* Task input *
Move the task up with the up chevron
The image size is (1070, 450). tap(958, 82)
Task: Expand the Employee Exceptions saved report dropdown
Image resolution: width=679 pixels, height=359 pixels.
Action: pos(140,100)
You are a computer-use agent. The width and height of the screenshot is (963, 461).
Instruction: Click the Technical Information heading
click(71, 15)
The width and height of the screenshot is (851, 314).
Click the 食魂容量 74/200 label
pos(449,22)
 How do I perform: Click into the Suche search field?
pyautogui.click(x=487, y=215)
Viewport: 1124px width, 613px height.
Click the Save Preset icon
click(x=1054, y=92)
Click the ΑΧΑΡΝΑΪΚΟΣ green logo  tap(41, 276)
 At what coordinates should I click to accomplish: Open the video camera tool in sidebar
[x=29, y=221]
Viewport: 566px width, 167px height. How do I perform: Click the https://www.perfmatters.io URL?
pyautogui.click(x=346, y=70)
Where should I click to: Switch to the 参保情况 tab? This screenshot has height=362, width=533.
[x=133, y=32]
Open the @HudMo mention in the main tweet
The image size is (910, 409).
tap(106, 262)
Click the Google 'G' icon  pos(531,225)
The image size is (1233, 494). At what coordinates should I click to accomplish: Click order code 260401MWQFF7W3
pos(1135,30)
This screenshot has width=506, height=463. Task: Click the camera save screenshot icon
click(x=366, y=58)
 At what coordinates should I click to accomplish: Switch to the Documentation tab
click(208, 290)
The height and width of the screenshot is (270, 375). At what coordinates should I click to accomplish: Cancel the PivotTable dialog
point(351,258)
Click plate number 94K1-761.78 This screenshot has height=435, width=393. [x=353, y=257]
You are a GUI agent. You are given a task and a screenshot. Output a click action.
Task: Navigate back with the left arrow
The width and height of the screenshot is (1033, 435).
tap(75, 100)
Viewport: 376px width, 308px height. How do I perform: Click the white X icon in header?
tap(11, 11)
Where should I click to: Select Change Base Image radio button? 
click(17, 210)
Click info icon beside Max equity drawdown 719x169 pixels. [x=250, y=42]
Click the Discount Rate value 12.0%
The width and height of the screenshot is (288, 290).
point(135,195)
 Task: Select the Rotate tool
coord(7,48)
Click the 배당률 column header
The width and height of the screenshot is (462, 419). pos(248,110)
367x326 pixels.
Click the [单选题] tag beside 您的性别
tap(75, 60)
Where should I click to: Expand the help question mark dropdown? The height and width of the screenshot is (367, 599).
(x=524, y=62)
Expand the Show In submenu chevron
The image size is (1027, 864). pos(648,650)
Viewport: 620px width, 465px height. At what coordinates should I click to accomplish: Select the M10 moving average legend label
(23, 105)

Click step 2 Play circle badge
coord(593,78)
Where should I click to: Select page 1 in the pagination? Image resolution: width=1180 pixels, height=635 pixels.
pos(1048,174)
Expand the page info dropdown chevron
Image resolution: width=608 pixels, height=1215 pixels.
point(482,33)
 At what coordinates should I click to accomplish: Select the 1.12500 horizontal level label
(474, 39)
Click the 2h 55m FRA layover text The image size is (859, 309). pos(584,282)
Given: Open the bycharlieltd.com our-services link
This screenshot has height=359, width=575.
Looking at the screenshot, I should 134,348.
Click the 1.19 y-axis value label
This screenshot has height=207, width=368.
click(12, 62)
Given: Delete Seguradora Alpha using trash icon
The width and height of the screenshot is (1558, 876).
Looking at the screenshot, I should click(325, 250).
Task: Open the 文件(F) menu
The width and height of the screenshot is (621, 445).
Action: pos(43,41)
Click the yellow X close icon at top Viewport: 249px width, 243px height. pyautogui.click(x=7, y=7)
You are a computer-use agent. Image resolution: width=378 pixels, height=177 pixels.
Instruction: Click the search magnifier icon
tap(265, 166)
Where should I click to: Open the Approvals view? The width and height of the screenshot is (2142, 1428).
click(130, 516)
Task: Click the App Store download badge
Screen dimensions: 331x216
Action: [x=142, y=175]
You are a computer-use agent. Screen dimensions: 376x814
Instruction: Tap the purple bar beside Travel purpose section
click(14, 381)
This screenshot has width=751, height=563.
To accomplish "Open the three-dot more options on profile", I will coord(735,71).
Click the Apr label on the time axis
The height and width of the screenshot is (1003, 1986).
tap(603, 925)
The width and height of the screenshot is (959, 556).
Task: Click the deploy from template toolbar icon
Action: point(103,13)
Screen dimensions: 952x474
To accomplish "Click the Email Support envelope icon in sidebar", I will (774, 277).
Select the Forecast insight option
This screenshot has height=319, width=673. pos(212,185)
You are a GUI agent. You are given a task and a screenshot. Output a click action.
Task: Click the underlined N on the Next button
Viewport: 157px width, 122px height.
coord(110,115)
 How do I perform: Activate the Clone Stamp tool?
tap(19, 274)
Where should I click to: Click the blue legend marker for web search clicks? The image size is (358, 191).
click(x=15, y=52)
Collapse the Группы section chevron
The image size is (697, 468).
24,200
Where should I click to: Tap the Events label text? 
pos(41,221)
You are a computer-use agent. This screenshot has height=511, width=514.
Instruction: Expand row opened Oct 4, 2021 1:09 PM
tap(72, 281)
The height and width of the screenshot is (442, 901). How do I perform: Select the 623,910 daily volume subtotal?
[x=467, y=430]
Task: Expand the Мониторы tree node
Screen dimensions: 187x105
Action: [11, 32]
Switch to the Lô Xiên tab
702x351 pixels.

* Exercise description *
Could I ask you to return the records exactly and in full?

* Exercise output *
Move the task up with the up chevron
The image size is (1070, 450). tap(958, 82)
Task: Expand the Employee Exceptions saved report dropdown
Image resolution: width=679 pixels, height=359 pixels.
Action: pos(140,100)
You are a computer-use agent. The width and height of the screenshot is (963, 461).
Instruction: Click the Technical Information heading
click(71, 15)
The width and height of the screenshot is (851, 314).
Click the 食魂容量 74/200 label
pos(449,22)
 How do I perform: Click into the Suche search field?
pyautogui.click(x=487, y=215)
Viewport: 1124px width, 613px height.
Click the Save Preset icon
click(x=1054, y=92)
Click the ΑΧΑΡΝΑΪΚΟΣ green logo  tap(41, 276)
 At what coordinates should I click to accomplish: Open the video camera tool in sidebar
[x=29, y=221]
Viewport: 566px width, 167px height. How do I perform: Click the https://www.perfmatters.io URL?
pyautogui.click(x=346, y=70)
Where should I click to: Switch to the 参保情况 tab? This screenshot has height=362, width=533.
[x=133, y=32]
Open the @HudMo mention in the main tweet
The image size is (910, 409).
tap(106, 262)
Click the Google 'G' icon  pos(531,225)
The image size is (1233, 494). At what coordinates should I click to accomplish: Click order code 260401MWQFF7W3
pos(1135,30)
This screenshot has width=506, height=463. Task: Click the camera save screenshot icon
click(x=366, y=58)
 At what coordinates should I click to accomplish: Switch to the Documentation tab
click(208, 290)
The height and width of the screenshot is (270, 375). At what coordinates should I click to accomplish: Cancel the PivotTable dialog
point(351,258)
Click plate number 94K1-761.78 This screenshot has height=435, width=393. [x=353, y=257]
You are a GUI agent. You are given a task and a screenshot. Output a click action.
Task: Navigate back with the left arrow
The width and height of the screenshot is (1033, 435).
tap(75, 100)
Viewport: 376px width, 308px height. How do I perform: Click the white X icon in header?
tap(11, 11)
Where should I click to: Select Change Base Image radio button? 
click(17, 210)
Click info icon beside Max equity drawdown 719x169 pixels. [x=250, y=42]
Click the Discount Rate value 12.0%
The width and height of the screenshot is (288, 290).
point(135,195)
 Task: Select the Rotate tool
coord(7,48)
Click the 배당률 column header
The width and height of the screenshot is (462, 419). pos(248,110)
367x326 pixels.
Click the [单选题] tag beside 您的性别
tap(75, 60)
Where should I click to: Expand the help question mark dropdown? The height and width of the screenshot is (367, 599).
(x=524, y=62)
Expand the Show In submenu chevron
The image size is (1027, 864). pos(648,650)
Viewport: 620px width, 465px height. At what coordinates should I click to accomplish: Select the M10 moving average legend label
(23, 105)

Click step 2 Play circle badge
coord(593,78)
Where should I click to: Select page 1 in the pagination? Image resolution: width=1180 pixels, height=635 pixels.
pos(1048,174)
Expand the page info dropdown chevron
Image resolution: width=608 pixels, height=1215 pixels.
point(482,33)
 At what coordinates should I click to accomplish: Select the 1.12500 horizontal level label
(474, 39)
Click the 2h 55m FRA layover text The image size is (859, 309). pos(584,282)
Given: Open the bycharlieltd.com our-services link
This screenshot has height=359, width=575.
Looking at the screenshot, I should 134,348.
Click the 1.19 y-axis value label
This screenshot has height=207, width=368.
click(12, 62)
Given: Delete Seguradora Alpha using trash icon
The width and height of the screenshot is (1558, 876).
Looking at the screenshot, I should click(325, 250).
Task: Open the 文件(F) menu
The width and height of the screenshot is (621, 445).
Action: pos(43,41)
Click the yellow X close icon at top Viewport: 249px width, 243px height. pyautogui.click(x=7, y=7)
You are a computer-use agent. Image resolution: width=378 pixels, height=177 pixels.
Instruction: Click the search magnifier icon
tap(265, 166)
Where should I click to: Open the Approvals view? The width and height of the screenshot is (2142, 1428).
click(130, 516)
Task: Click the App Store download badge
Screen dimensions: 331x216
Action: [x=142, y=175]
You are a computer-use agent. Screen dimensions: 376x814
Instruction: Tap the purple bar beside Travel purpose section
click(14, 381)
This screenshot has width=751, height=563.
To accomplish "Open the three-dot more options on profile", I will coord(735,71).
Click the Apr label on the time axis
The height and width of the screenshot is (1003, 1986).
tap(603, 925)
The width and height of the screenshot is (959, 556).
Task: Click the deploy from template toolbar icon
Action: point(103,13)
Screen dimensions: 952x474
To accomplish "Click the Email Support envelope icon in sidebar", I will (774, 277).
Select the Forecast insight option
This screenshot has height=319, width=673. pos(212,185)
You are a GUI agent. You are given a task and a screenshot. Output a click action.
Task: Click the underlined N on the Next button
Viewport: 157px width, 122px height.
coord(110,115)
 How do I perform: Activate the Clone Stamp tool?
tap(19, 274)
Where should I click to: Click the blue legend marker for web search clicks? The image size is (358, 191).
click(x=15, y=52)
Collapse the Группы section chevron
The image size is (697, 468).
24,200
Where should I click to: Tap the Events label text? 
pos(41,221)
You are a computer-use agent. This screenshot has height=511, width=514.
Instruction: Expand row opened Oct 4, 2021 1:09 PM
tap(72, 281)
The height and width of the screenshot is (442, 901). How do I perform: Select the 623,910 daily volume subtotal?
[x=467, y=430]
Task: Expand the Мониторы tree node
Screen dimensions: 187x105
Action: [11, 32]
Switch to the Lô Xiên tab
702x351 pixels.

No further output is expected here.